Data records:

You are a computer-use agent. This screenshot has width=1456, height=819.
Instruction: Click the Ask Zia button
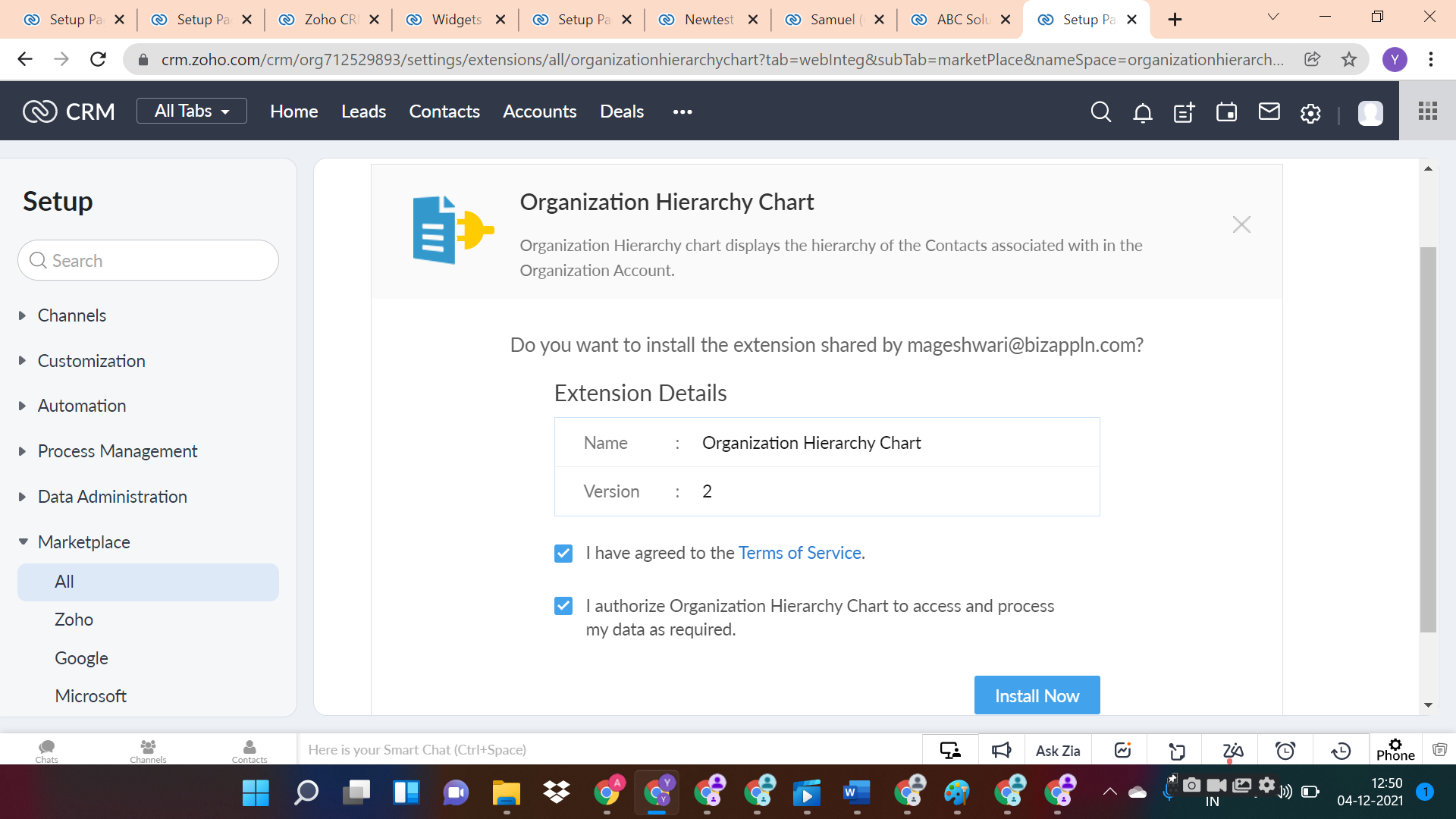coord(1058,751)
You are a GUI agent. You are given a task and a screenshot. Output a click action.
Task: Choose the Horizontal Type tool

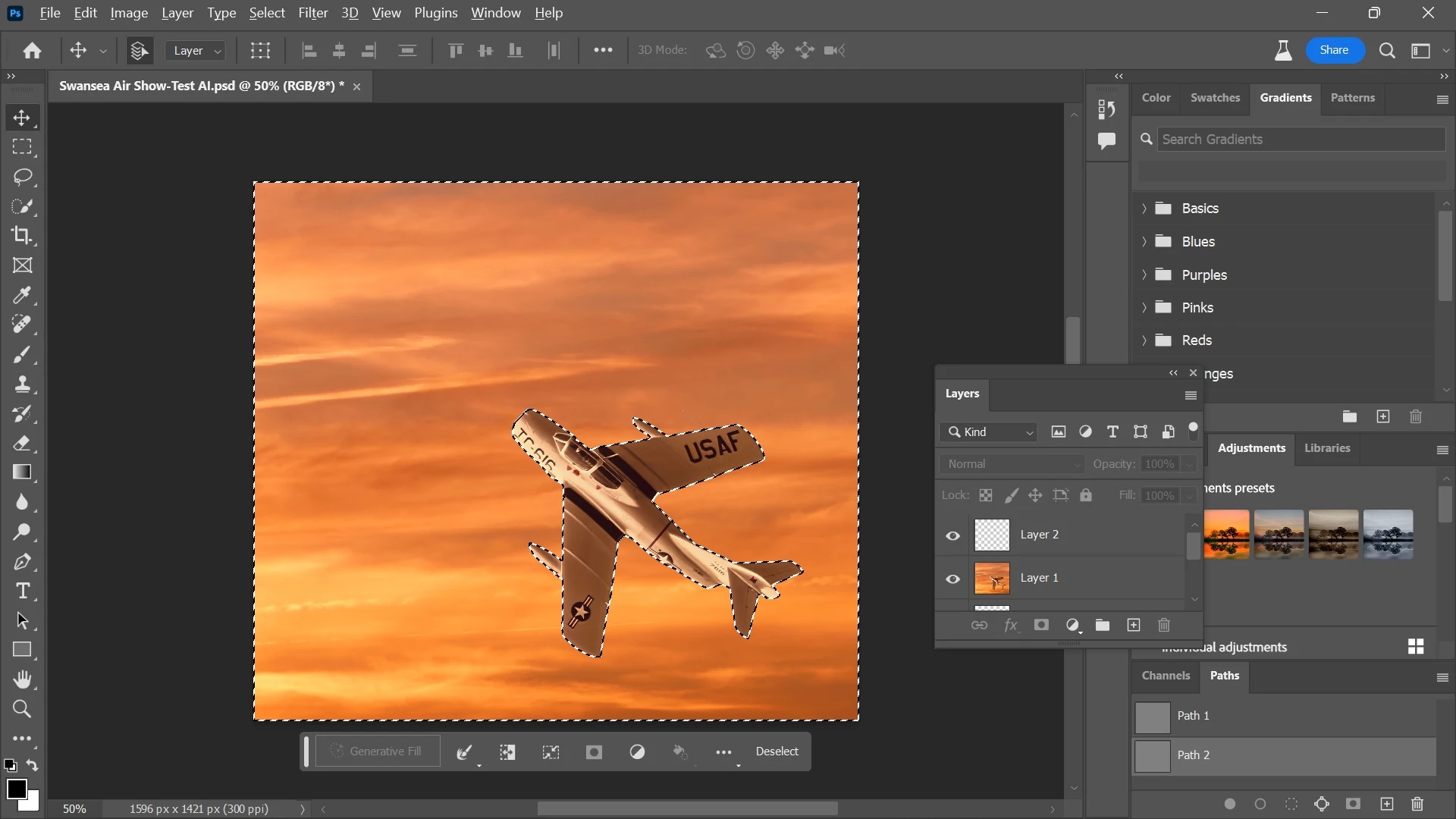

--

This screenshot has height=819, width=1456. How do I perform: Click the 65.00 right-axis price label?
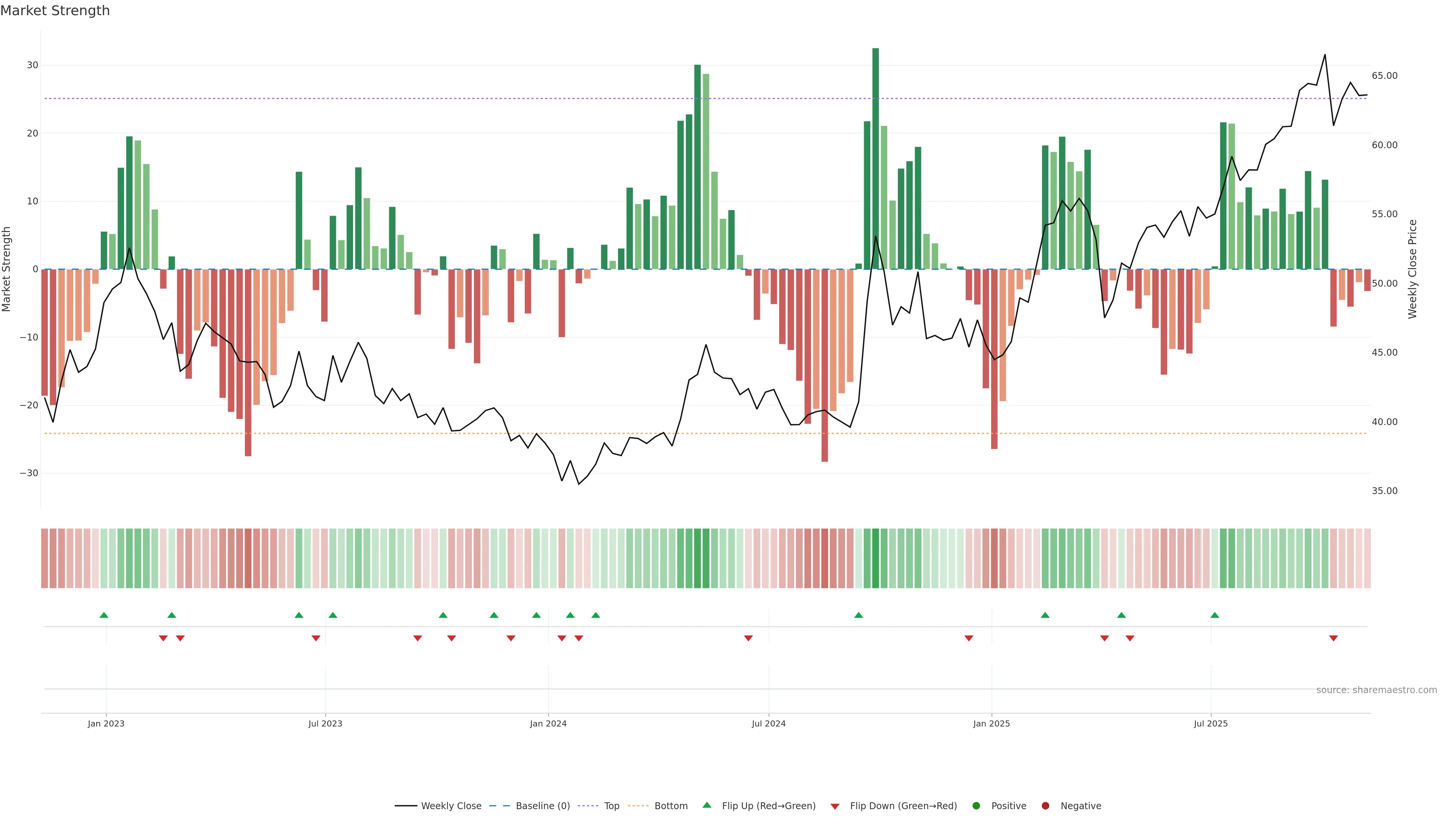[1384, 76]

What needs to be done: In the listing above, find the line containing "You are a computer-use" and the line containing "Task: Choose the Horizontal Type tool", then output those two lines and everything between them exactly as written, without the images.

Solution below:
You are a computer-use agent. This screenshot has width=1456, height=819.
Instruction: Click the Ask Zia button
coord(1058,751)
You are a GUI agent. You are given a task and a screenshot. Output a click action.
Task: Choose the Horizontal Type tool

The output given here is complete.